WHAT TO WORK ON >>
Copy the records below without any change, beginning at the line that contains "Locate an element" and ending after the line that contains "The width and height of the screenshot is (1350, 639).". Include both of those lines.
:::::
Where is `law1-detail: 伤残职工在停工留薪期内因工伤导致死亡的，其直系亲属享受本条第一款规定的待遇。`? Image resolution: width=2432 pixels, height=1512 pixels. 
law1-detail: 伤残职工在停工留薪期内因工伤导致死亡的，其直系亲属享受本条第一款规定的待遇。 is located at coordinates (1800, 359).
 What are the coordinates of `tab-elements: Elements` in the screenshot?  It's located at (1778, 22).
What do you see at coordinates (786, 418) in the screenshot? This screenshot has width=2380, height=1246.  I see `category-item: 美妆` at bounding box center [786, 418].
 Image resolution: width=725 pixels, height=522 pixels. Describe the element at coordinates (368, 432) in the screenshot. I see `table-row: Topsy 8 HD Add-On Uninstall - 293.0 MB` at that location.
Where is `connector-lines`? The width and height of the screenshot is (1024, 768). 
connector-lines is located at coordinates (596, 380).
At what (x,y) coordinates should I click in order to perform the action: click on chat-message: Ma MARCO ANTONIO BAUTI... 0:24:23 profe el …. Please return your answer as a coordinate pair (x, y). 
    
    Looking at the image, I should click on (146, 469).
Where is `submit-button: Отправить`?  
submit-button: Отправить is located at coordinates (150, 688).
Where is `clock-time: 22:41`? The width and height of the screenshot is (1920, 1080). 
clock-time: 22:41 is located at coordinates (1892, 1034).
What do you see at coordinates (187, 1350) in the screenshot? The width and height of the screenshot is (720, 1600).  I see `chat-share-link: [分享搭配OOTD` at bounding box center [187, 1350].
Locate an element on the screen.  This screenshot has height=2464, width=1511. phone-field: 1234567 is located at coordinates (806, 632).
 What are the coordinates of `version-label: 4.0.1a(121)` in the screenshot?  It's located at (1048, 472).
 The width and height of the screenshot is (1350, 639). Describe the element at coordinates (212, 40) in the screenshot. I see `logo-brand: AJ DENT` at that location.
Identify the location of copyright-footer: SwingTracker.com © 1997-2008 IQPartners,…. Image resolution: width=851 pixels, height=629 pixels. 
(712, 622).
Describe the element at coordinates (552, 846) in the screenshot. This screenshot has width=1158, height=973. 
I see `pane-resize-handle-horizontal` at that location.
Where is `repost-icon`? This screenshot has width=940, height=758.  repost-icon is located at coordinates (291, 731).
:::::
SOLUTION TO THIS PROBLEM >>
Locate an element on the screen.  This screenshot has height=2464, width=1511. phone-field: 1234567 is located at coordinates (806, 632).
 What are the coordinates of `version-label: 4.0.1a(121)` in the screenshot?  It's located at (1048, 472).
 The width and height of the screenshot is (1350, 639). Describe the element at coordinates (212, 40) in the screenshot. I see `logo-brand: AJ DENT` at that location.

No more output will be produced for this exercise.